▶ [SOURCE MATERIAL]:
*** Begin section ***
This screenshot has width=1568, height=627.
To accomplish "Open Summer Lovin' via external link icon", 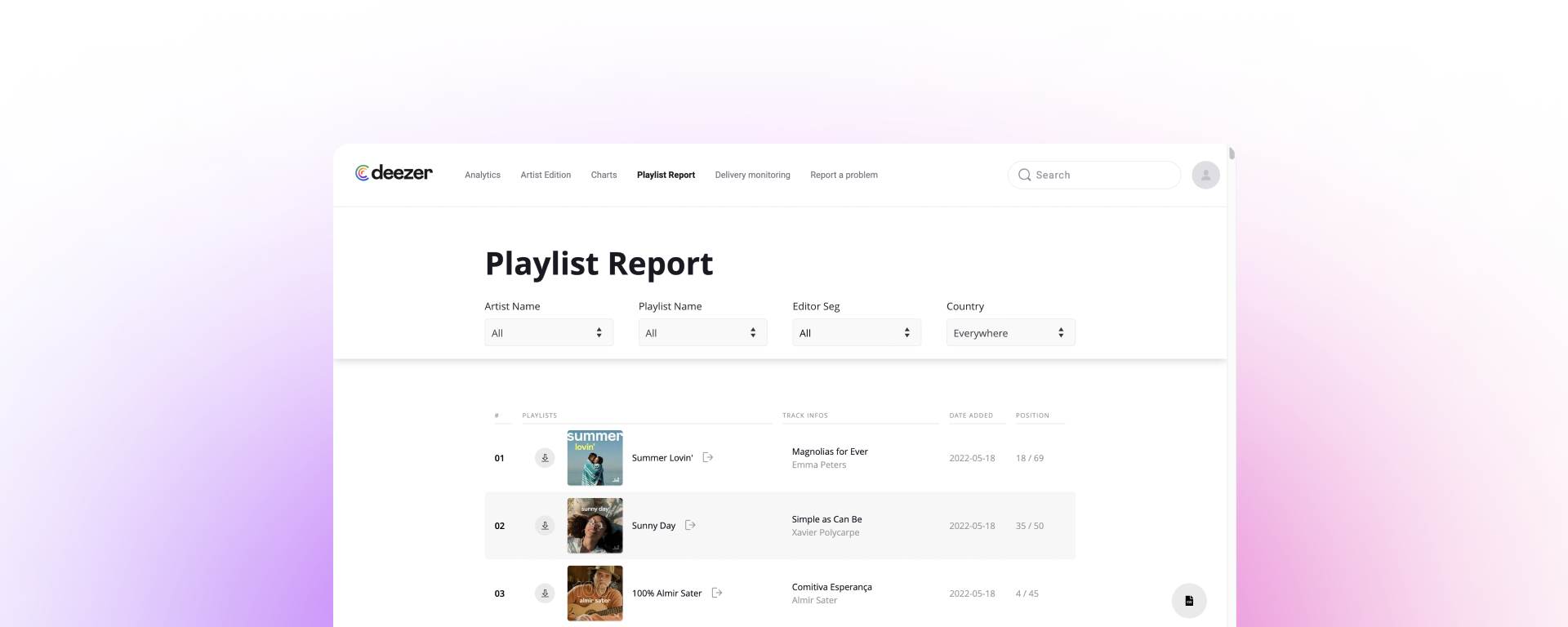I will (708, 457).

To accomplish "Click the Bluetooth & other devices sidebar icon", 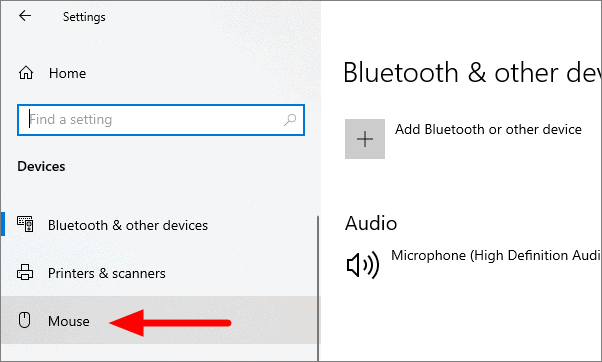I will [x=25, y=224].
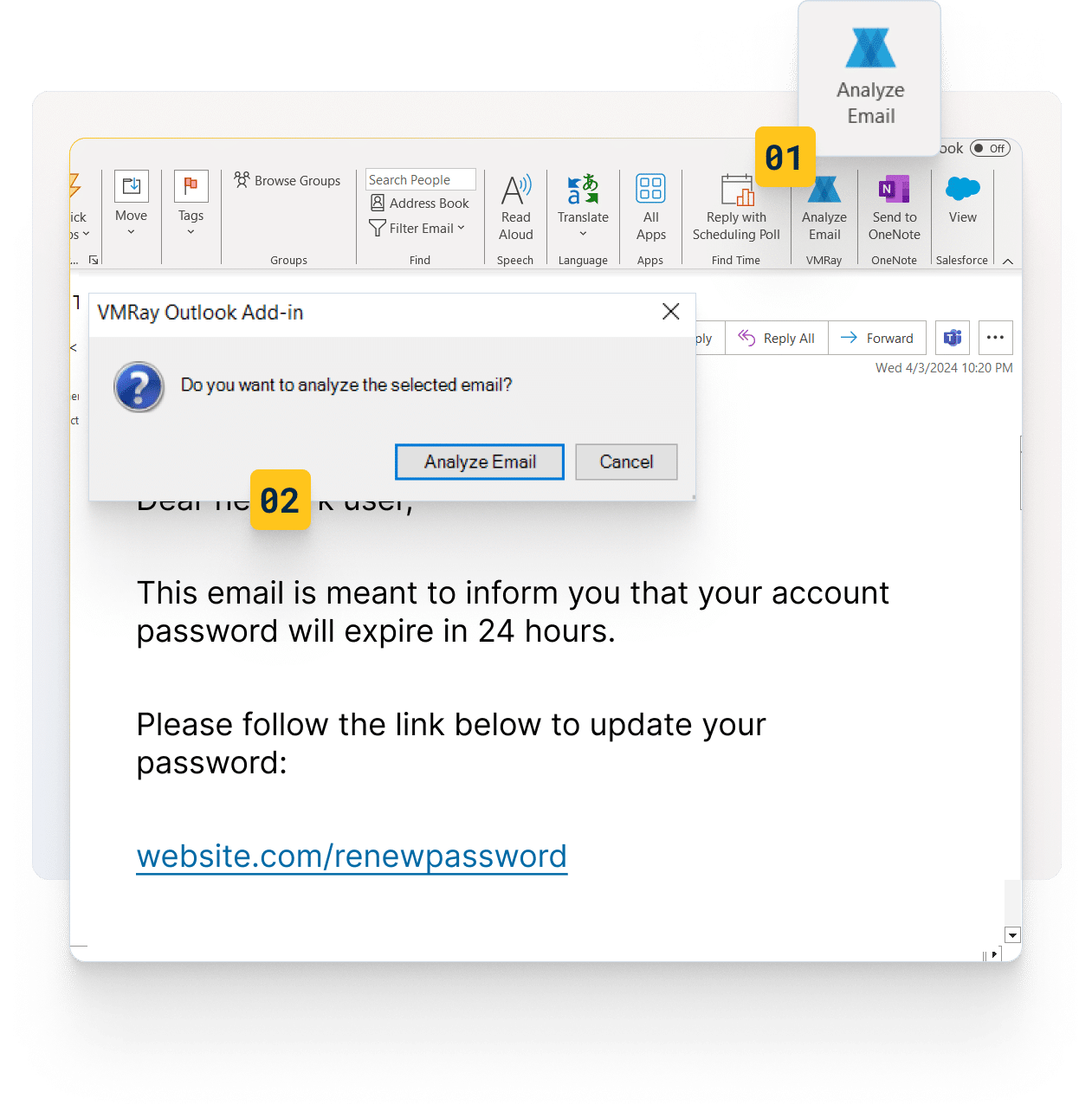Image resolution: width=1092 pixels, height=1118 pixels.
Task: Toggle the Off switch in title bar
Action: tap(990, 148)
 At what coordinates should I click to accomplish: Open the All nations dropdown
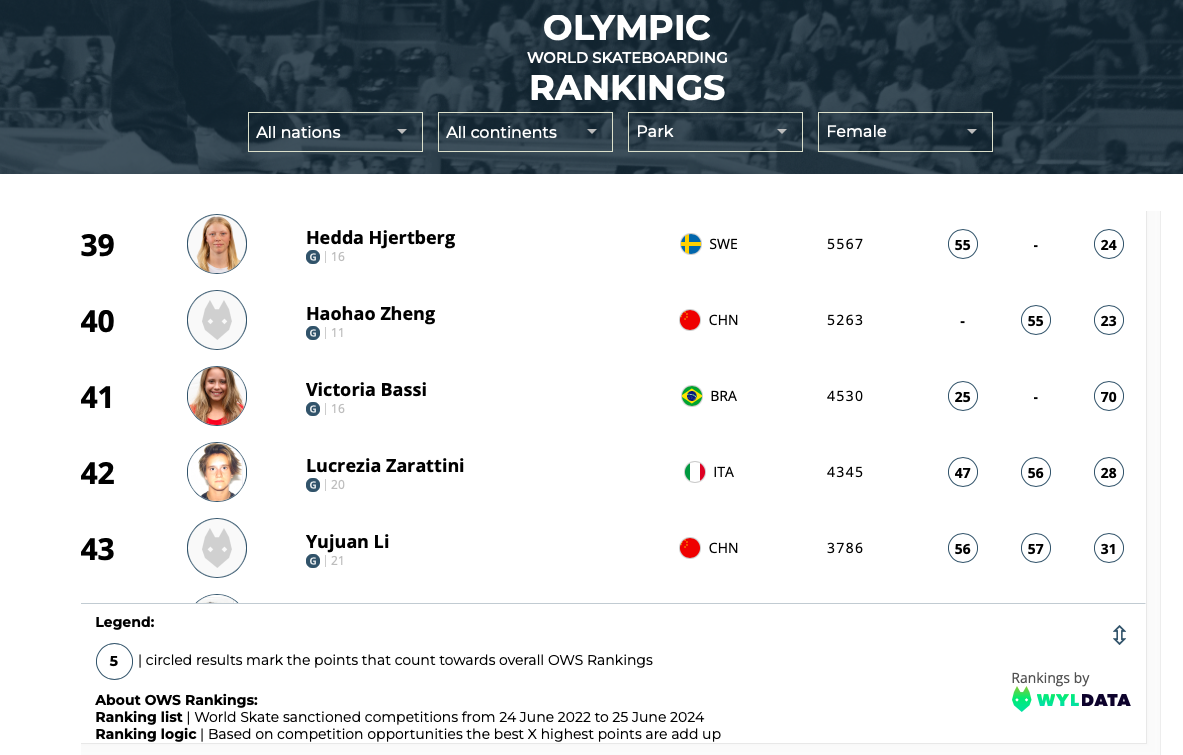335,132
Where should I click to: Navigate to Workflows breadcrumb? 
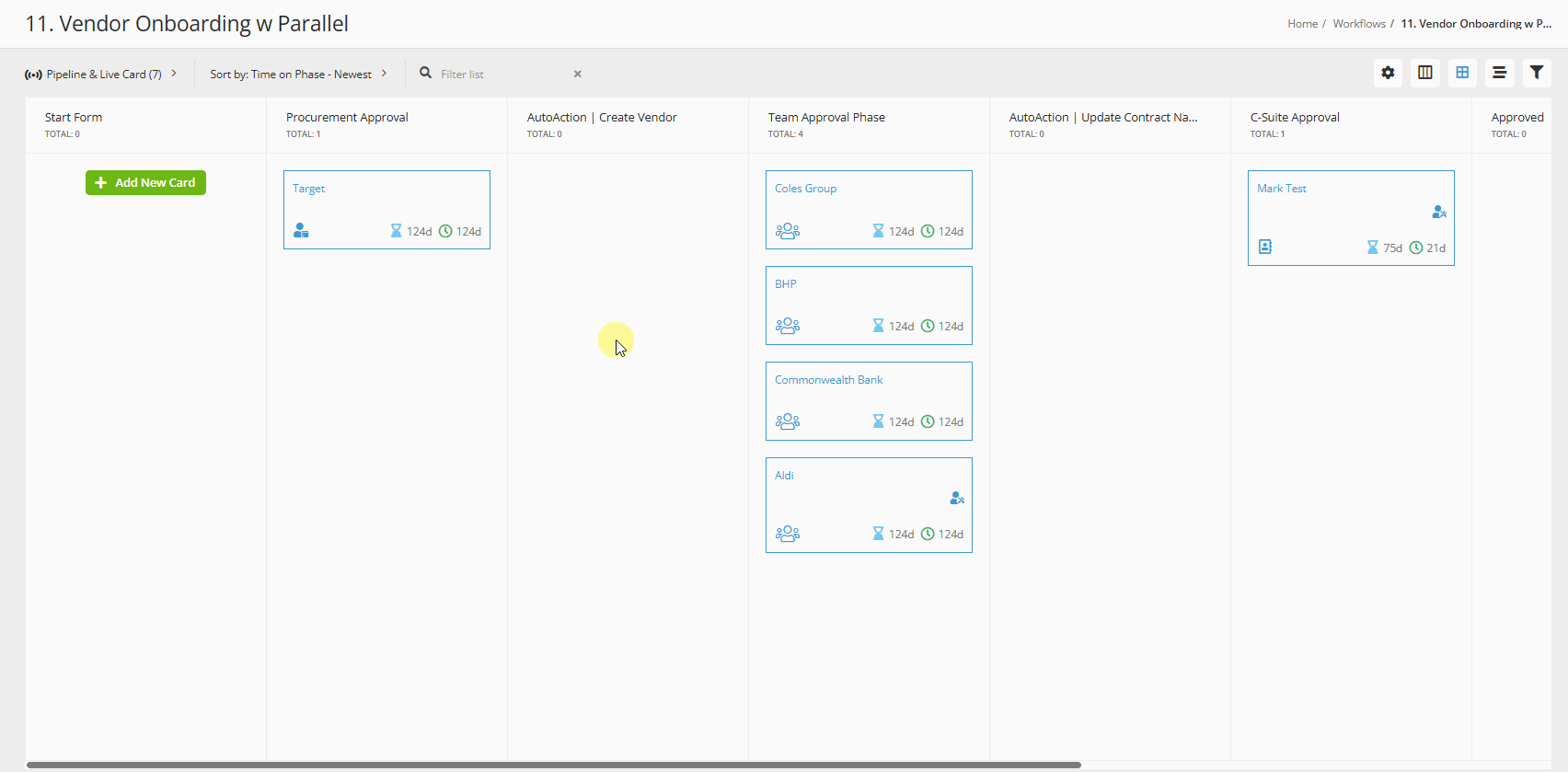click(x=1358, y=24)
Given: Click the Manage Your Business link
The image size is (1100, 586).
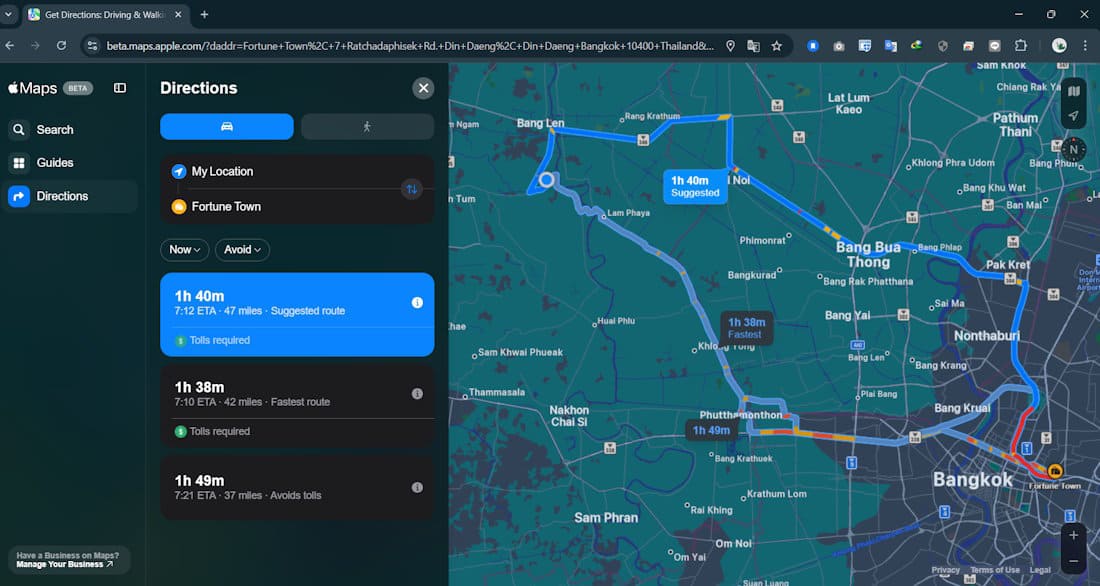Looking at the screenshot, I should click(x=68, y=564).
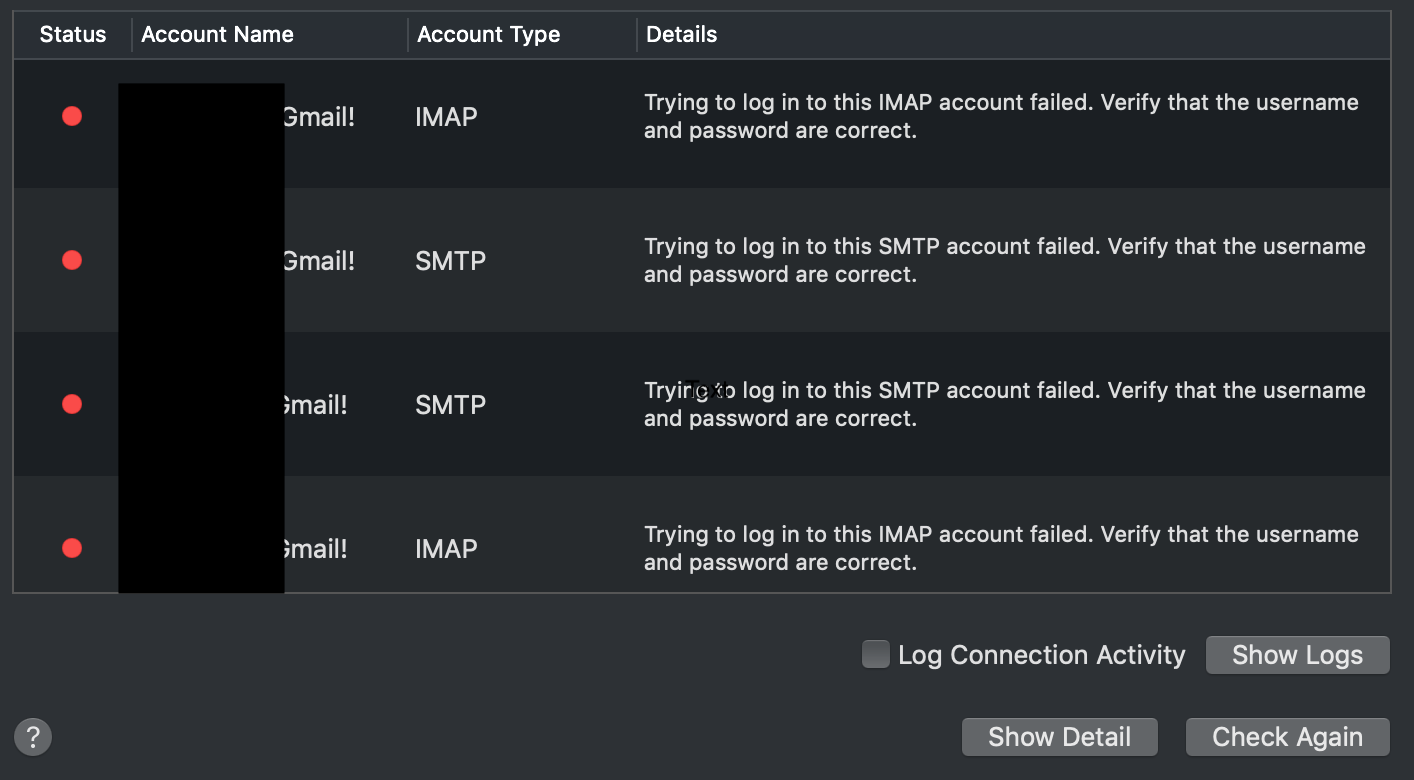Enable Log Connection Activity checkbox
Image resolution: width=1414 pixels, height=780 pixels.
pos(876,655)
*** End section ***
▶ [EXERCISE BRIEF]:
Transcribe nothing but the lines from the one containing "Given: Click the Manage Your Business link" through the final line of the records, exactly as written and without pictures.

▶ [EXERCISE ANSWER]:
Given: Click the Manage Your Business link
The image size is (1100, 586).
Looking at the screenshot, I should click(x=68, y=564).
Enable Log Connection Activity checkbox
Image resolution: width=1414 pixels, height=780 pixels.
pos(876,655)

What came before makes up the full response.